[Item-finding records]
_ _ _
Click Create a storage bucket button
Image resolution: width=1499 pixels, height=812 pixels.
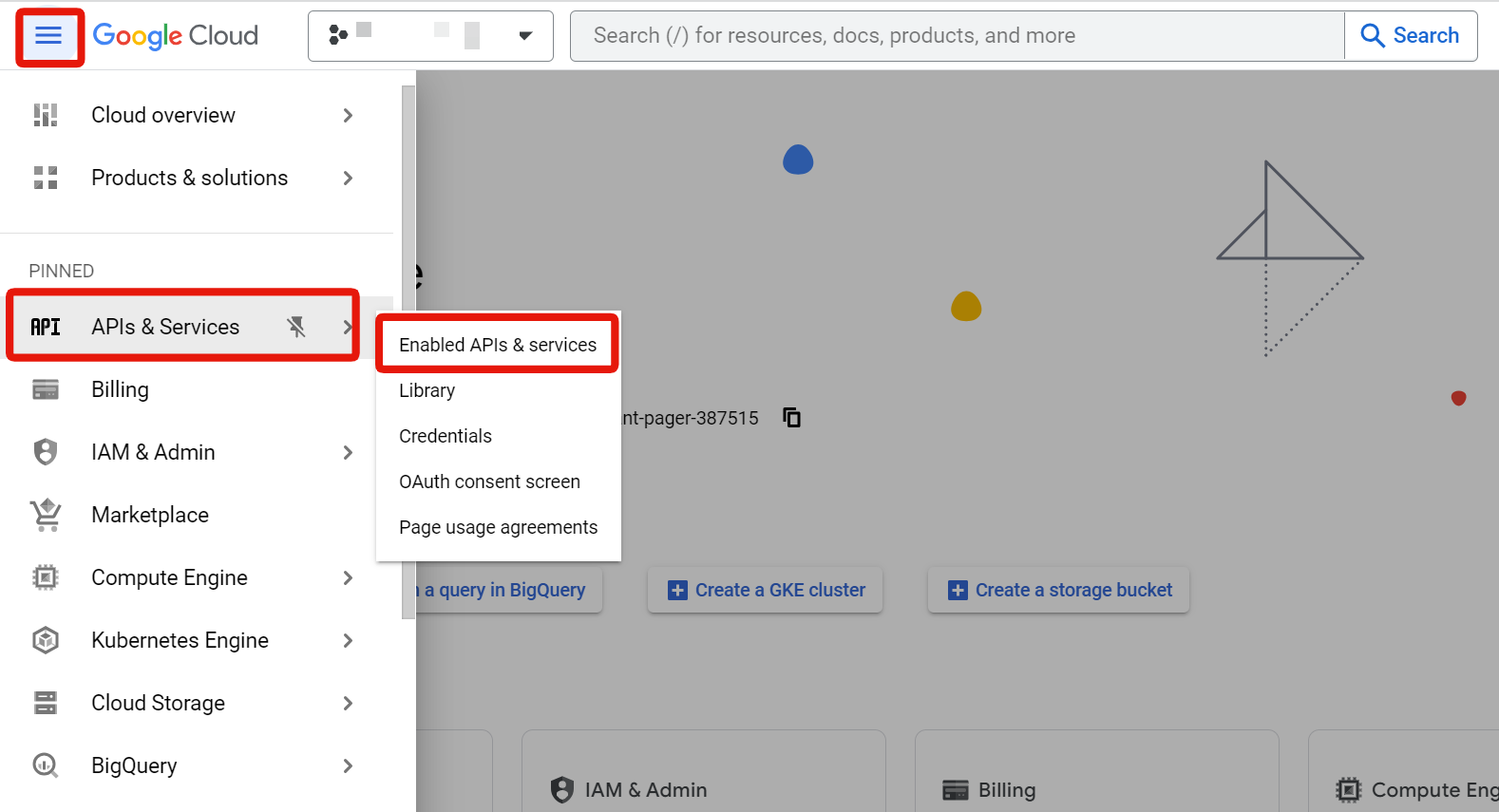1059,590
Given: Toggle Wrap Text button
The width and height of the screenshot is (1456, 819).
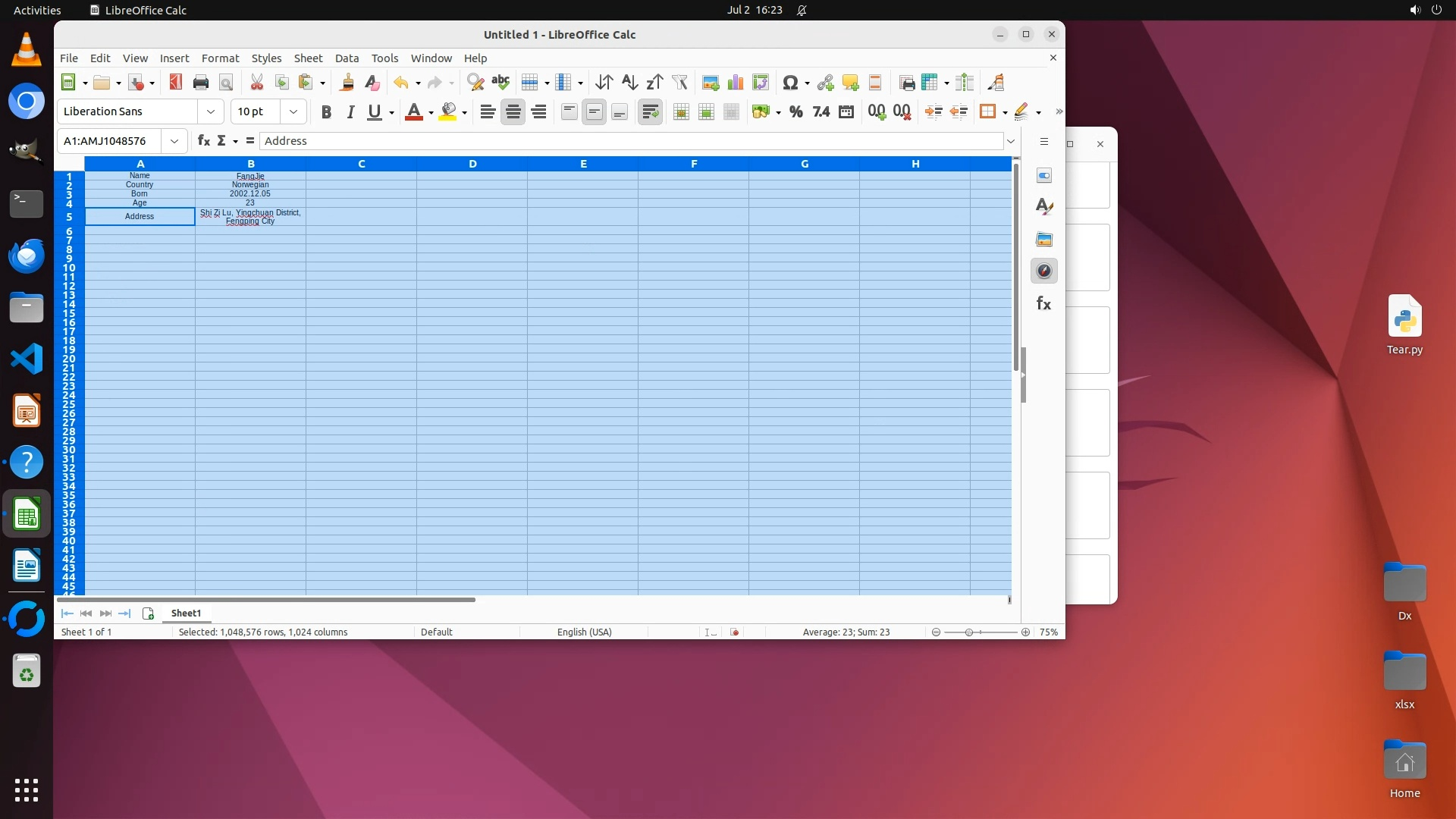Looking at the screenshot, I should pyautogui.click(x=650, y=112).
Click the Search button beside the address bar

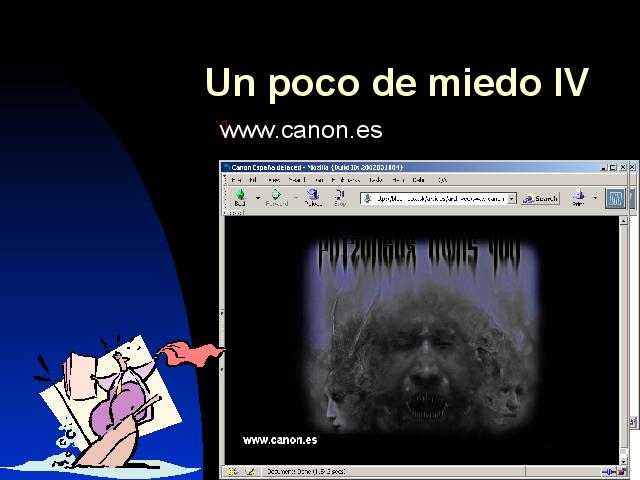click(x=540, y=199)
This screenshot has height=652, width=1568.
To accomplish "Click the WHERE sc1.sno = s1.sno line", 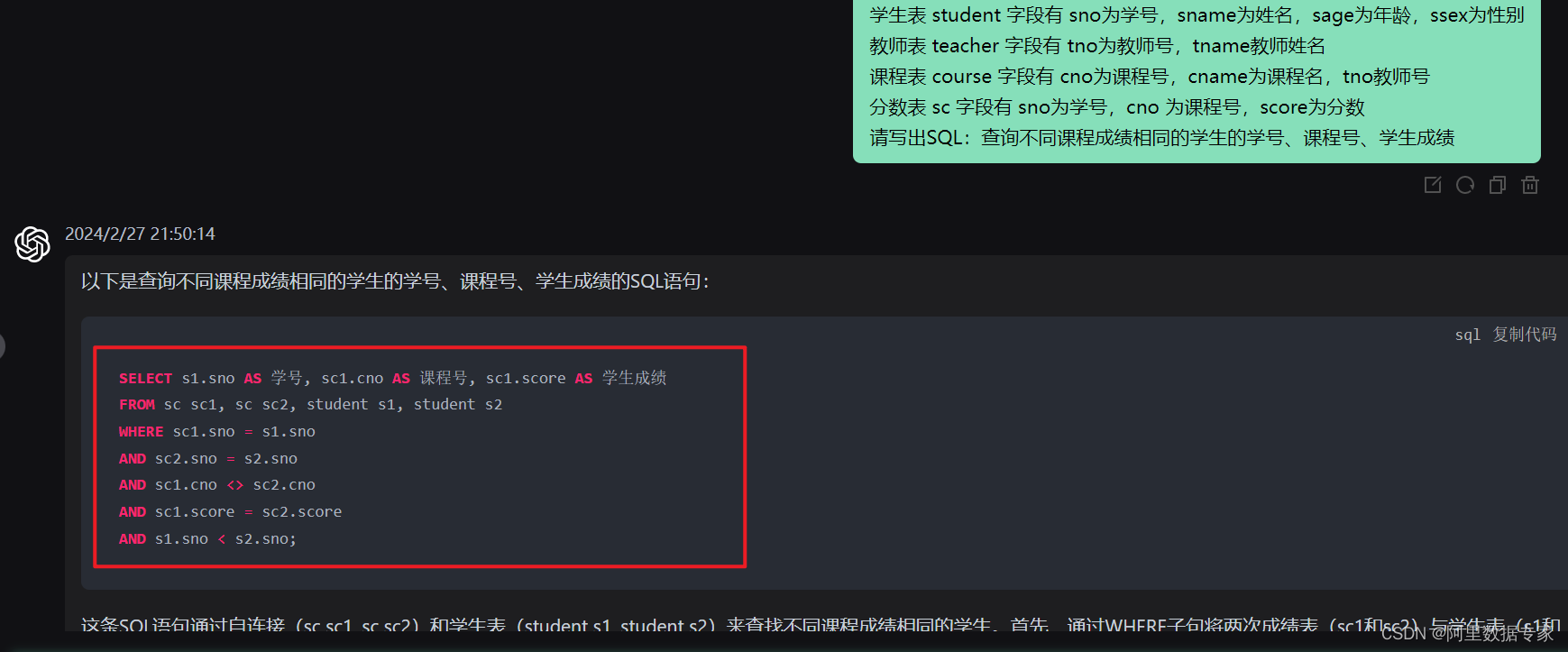I will 217,432.
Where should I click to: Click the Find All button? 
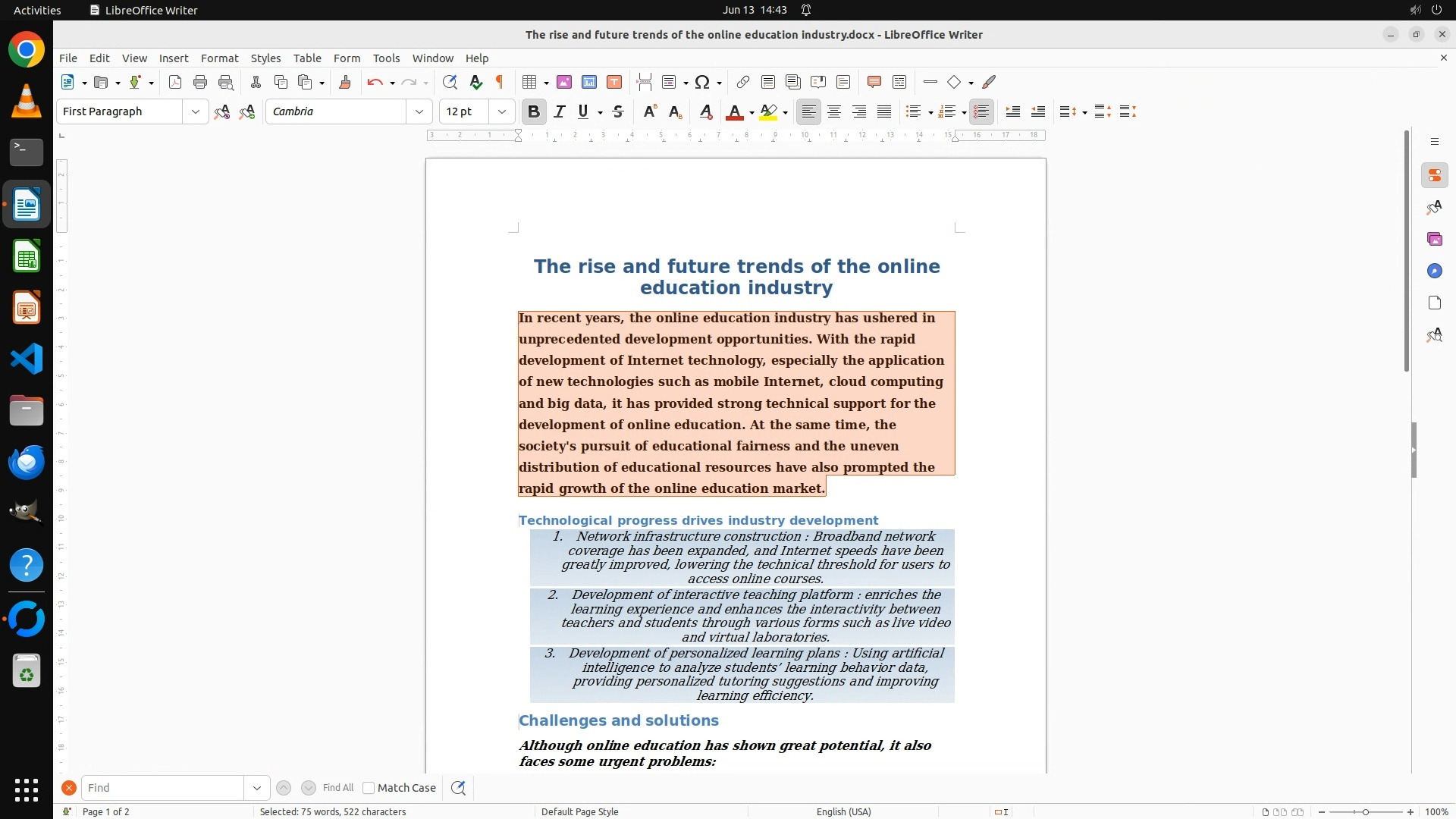point(337,788)
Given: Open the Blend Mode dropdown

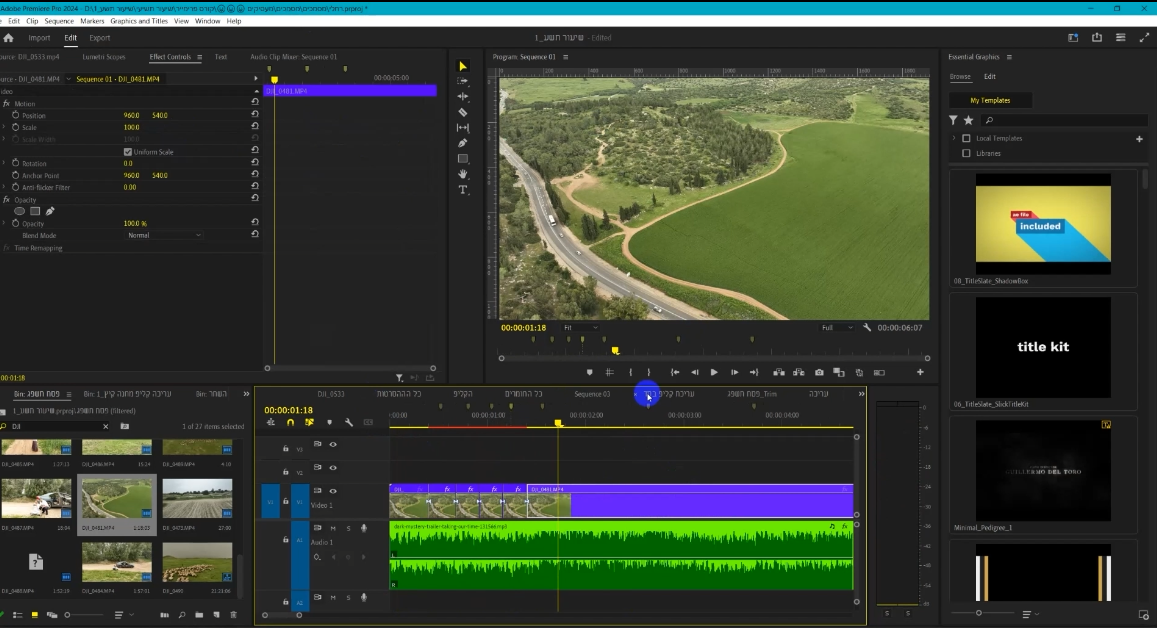Looking at the screenshot, I should pyautogui.click(x=164, y=235).
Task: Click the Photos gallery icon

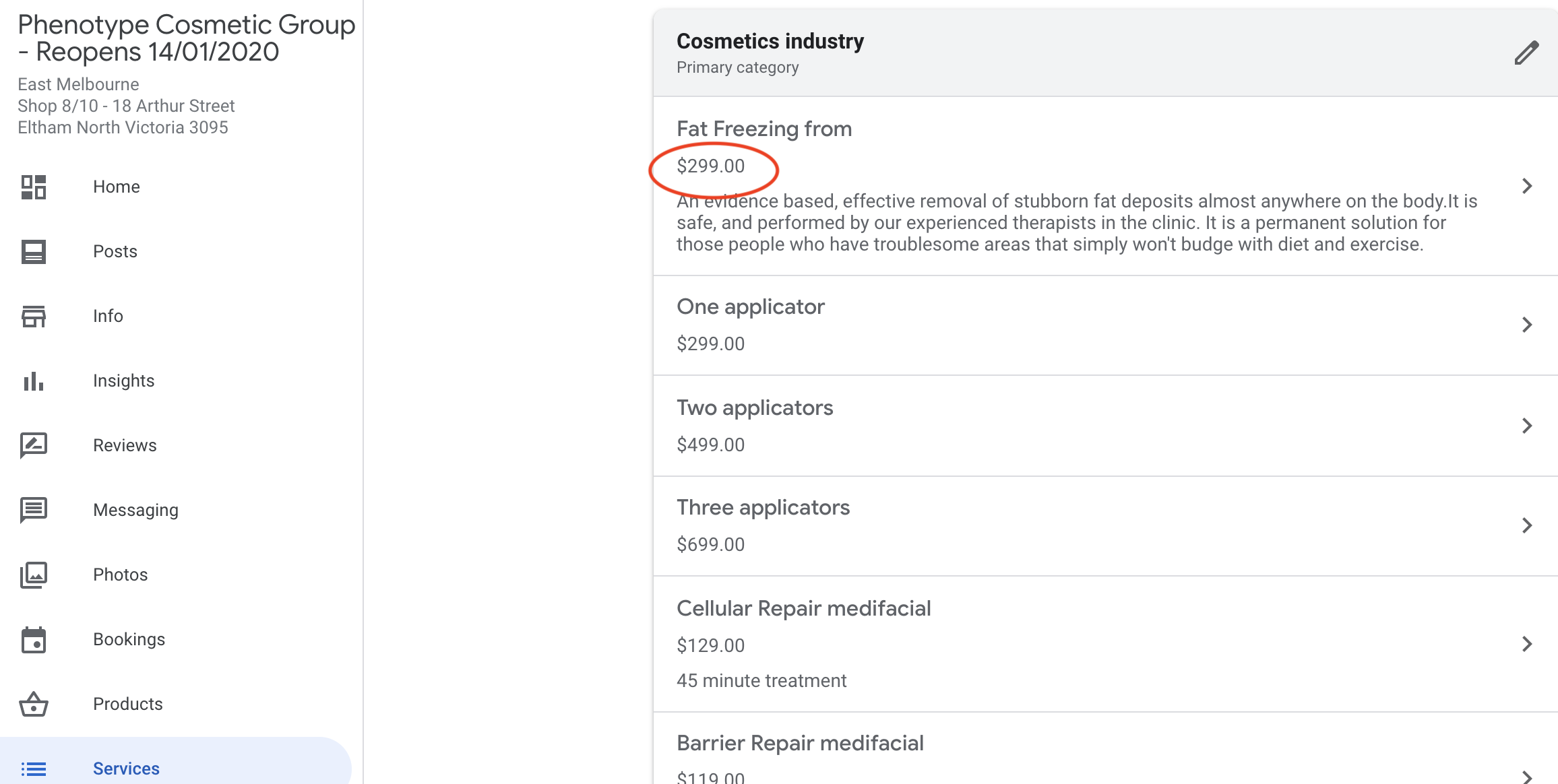Action: pyautogui.click(x=34, y=575)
_ _ _
● **EXERCISE TASK**: Reproduce the lines exactly, from the line containing "Where should I" through the end of the items, and omit the pictures from your answer.

● **RESPONSE TO THIS EXERCISE**:
Where should I click to: Click the Find All button? 
point(337,788)
Given: Open the Blend Mode dropdown

Looking at the screenshot, I should pyautogui.click(x=164, y=235).
Task: Click the Photos gallery icon

Action: pyautogui.click(x=34, y=575)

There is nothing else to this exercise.